GOAL OF THE EXERCISE
Reproduce word for word the stretch of entries from the start through the line containing "Uw bezoek aan het LUMC (99, 33)", including both ends.

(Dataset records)
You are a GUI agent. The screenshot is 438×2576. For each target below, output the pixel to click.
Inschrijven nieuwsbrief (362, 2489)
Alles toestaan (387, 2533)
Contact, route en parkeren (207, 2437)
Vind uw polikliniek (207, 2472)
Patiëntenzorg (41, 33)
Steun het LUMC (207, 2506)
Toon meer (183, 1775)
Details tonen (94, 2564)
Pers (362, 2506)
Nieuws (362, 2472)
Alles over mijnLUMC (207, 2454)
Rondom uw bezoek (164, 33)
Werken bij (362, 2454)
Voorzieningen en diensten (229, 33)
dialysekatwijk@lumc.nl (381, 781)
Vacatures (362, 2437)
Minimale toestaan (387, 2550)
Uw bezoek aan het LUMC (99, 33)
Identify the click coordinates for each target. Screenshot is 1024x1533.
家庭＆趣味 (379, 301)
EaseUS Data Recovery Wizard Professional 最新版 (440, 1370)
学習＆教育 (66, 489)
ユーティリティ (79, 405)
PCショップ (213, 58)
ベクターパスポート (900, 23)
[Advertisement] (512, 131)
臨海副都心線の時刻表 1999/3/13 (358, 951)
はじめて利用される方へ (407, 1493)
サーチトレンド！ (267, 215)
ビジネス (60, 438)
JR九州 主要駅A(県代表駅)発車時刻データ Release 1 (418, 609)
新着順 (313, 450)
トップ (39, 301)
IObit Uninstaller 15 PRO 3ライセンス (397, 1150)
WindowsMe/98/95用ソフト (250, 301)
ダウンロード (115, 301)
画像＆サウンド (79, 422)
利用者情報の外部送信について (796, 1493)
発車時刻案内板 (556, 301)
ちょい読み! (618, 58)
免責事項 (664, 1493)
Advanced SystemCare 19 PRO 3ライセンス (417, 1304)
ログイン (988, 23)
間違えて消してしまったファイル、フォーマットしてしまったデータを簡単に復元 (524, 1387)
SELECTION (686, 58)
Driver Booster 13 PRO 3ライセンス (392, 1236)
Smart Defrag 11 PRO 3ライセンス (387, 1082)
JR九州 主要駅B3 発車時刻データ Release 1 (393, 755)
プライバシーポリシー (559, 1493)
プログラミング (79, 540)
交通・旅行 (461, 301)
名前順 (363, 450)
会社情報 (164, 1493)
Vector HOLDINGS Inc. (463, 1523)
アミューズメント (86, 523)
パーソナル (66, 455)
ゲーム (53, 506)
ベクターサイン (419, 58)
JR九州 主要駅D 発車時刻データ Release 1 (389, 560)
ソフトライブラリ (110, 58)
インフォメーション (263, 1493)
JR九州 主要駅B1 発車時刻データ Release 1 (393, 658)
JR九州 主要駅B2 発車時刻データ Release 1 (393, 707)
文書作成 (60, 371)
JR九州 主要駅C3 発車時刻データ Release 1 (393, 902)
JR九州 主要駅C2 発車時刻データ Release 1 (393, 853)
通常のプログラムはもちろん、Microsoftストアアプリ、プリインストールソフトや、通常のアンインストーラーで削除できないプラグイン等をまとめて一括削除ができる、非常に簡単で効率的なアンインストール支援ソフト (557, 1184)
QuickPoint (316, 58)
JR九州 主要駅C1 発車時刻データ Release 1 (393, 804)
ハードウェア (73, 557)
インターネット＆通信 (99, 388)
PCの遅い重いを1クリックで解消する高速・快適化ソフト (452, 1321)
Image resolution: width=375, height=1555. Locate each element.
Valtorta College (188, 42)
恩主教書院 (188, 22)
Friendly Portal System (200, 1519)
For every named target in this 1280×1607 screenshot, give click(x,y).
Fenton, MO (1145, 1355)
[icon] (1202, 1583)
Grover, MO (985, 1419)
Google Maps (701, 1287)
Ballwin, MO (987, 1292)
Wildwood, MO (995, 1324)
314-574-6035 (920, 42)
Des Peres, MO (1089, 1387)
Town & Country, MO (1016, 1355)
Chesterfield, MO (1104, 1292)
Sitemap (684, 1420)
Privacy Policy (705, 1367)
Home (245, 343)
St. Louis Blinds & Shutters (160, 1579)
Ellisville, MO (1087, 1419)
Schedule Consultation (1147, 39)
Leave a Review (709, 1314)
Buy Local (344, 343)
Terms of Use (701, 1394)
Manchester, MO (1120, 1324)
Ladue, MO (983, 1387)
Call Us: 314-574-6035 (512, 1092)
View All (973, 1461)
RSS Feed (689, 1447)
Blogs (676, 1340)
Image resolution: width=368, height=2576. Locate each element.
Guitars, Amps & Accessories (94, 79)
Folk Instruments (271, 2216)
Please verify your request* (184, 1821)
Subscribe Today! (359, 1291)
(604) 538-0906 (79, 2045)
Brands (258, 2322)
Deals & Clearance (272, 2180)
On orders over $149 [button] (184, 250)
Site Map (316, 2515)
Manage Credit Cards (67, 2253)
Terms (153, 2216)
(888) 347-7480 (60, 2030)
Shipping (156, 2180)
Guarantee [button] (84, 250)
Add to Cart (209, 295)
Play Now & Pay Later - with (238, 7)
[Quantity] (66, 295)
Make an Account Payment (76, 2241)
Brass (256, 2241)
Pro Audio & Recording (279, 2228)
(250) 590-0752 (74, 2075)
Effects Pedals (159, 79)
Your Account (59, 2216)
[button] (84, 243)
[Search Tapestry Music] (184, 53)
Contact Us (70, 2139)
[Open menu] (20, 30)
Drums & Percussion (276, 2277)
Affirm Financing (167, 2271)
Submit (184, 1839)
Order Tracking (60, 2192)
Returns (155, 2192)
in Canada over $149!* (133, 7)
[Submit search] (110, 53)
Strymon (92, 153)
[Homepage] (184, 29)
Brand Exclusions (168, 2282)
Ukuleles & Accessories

ANSWER TO THIS PROBLEM
You are a GUI agent. The screenshot is 438×2576. For each target below, output the pixel to click.
Inschrijven nieuwsbrief (362, 2489)
Alles toestaan (387, 2533)
Contact, route en parkeren (207, 2437)
Vind uw polikliniek (207, 2472)
Patiëntenzorg (41, 33)
Steun het LUMC (207, 2506)
Toon meer (183, 1775)
Details tonen (94, 2564)
Pers (362, 2506)
Nieuws (362, 2472)
Alles over mijnLUMC (207, 2454)
Rondom uw bezoek (164, 33)
Werken bij (362, 2454)
Voorzieningen en diensten (229, 33)
dialysekatwijk@lumc.nl (381, 781)
Vacatures (362, 2437)
Minimale toestaan (387, 2550)
Uw bezoek aan het LUMC (99, 33)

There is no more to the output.